During the Clinton presidency, the U.S. defense industry -- with encouragement and subsidies from the Pentagon -- has undergone a consolidation that has left only three major contractors: Lockheed Martin, Boeing and Raytheon.

Lockheed Martin is the product of the merger of Lockheed, Martin Marietta, Loral and parts of General Dynamics. Boeing leaped to the top tier of the contractor pack with its acquisition of McDonnell Douglas. Raytheon gobbled up Hughes.

With manufacturing facilities spread across the United States, these three companies have enormous political influence. They can promise that new military contracts will mean jobs in the districts of hundreds of members of Congress, and in nearly every state. They supplement this structural power with huge campaign contributions (more than $8.5 million in the 1997-1998 electoral cycle, according to the Center for Responsive Politics) and even bigger lobbying investments (nearly $50 million in 1997, the center says).
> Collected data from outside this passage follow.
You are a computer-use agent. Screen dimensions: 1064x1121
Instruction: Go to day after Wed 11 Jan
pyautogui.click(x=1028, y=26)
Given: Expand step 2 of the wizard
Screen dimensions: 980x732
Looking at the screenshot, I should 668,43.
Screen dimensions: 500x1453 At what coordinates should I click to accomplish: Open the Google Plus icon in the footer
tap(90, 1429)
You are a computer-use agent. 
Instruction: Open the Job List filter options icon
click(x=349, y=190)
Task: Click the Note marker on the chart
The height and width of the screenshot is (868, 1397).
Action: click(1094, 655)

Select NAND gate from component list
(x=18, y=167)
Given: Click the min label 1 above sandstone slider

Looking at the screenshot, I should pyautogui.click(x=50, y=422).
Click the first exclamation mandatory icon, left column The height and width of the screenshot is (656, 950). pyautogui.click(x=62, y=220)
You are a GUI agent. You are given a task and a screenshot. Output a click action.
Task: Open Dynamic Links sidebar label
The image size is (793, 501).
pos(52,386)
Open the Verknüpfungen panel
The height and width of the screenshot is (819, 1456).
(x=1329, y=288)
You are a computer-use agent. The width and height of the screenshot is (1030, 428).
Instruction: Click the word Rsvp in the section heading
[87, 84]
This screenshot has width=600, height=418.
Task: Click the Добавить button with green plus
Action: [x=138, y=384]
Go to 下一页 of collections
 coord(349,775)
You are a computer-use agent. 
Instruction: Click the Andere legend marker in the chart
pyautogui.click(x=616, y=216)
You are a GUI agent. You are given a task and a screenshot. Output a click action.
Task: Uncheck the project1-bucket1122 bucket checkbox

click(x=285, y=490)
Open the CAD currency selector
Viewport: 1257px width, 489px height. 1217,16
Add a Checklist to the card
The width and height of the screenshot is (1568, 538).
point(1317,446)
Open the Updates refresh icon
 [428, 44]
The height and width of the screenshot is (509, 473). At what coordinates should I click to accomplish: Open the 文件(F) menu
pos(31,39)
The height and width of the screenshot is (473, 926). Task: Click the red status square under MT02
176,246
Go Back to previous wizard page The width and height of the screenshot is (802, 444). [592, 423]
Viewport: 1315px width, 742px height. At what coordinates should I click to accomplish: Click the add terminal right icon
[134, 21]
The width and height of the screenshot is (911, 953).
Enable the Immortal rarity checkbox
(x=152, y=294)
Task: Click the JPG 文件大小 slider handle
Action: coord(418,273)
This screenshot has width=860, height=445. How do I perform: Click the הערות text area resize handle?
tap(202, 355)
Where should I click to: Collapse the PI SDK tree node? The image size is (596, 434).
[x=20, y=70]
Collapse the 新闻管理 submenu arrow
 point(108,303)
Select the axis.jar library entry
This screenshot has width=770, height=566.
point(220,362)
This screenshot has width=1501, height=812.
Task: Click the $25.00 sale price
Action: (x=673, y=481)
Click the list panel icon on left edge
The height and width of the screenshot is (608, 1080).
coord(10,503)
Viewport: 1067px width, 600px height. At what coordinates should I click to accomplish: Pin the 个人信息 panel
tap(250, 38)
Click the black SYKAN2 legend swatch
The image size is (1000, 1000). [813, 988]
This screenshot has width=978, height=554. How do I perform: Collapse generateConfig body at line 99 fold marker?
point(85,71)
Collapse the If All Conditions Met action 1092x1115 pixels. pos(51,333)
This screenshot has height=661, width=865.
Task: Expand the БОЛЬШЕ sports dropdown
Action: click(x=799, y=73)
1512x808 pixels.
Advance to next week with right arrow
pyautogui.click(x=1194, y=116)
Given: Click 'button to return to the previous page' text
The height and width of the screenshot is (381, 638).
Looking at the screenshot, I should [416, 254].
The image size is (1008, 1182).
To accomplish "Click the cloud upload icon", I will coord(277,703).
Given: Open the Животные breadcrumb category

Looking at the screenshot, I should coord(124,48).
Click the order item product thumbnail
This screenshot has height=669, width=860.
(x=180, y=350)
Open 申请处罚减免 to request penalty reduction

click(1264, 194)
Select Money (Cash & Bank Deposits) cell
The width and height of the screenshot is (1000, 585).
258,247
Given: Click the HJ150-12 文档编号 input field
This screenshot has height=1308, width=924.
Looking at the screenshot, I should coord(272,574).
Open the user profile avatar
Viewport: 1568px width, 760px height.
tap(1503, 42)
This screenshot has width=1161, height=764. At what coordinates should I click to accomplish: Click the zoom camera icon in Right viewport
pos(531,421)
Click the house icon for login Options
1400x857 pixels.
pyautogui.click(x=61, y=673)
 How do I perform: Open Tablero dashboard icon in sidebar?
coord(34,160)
To complete the package, the industry invests in a variety of hawkish policy institutes and front groups, all of which churn out alerts, reports, fact sheets, congressional testimony and Op-Ed pieces on the critical need for more defense spending.

Combined with the powerful lobby from the Pentagon and its Chicken Little worries about shortcomings in U.S. military "readiness," the defense contractors have successfully positioned themselves to reap the benefits of a new explosion in military spending.

The war in Yugoslavia is providing the pretext to detonate that explosion even before the 2000 federal appropriations bill is completed.

Legalized bribery

With the Clinton administration asking Congress for $6 billion in emergency appropriations to fund the war, the Republican leadership in Congress intends to tack on an unrequested $5 billion for unrelated military purposes. Chalk up another victory for Lockheed, Boeing and Raytheon.

Our laws against bribery and public corruption have little meaning when private power so completely invades the public sphere. Ours has become a system of legalized bribery, in which big corporations give big bucks to gain access to elected officials who decide whether to spend billions of dollars on weapons of mass destruction, and when and whether these weapons will be used to kill and destroy.

Russell Mokhiber and Robert Weissman are co-authors of Corporate Predators: The Hunt for MegaProfits and the Attack on Democracy (www.corporatepredators.org).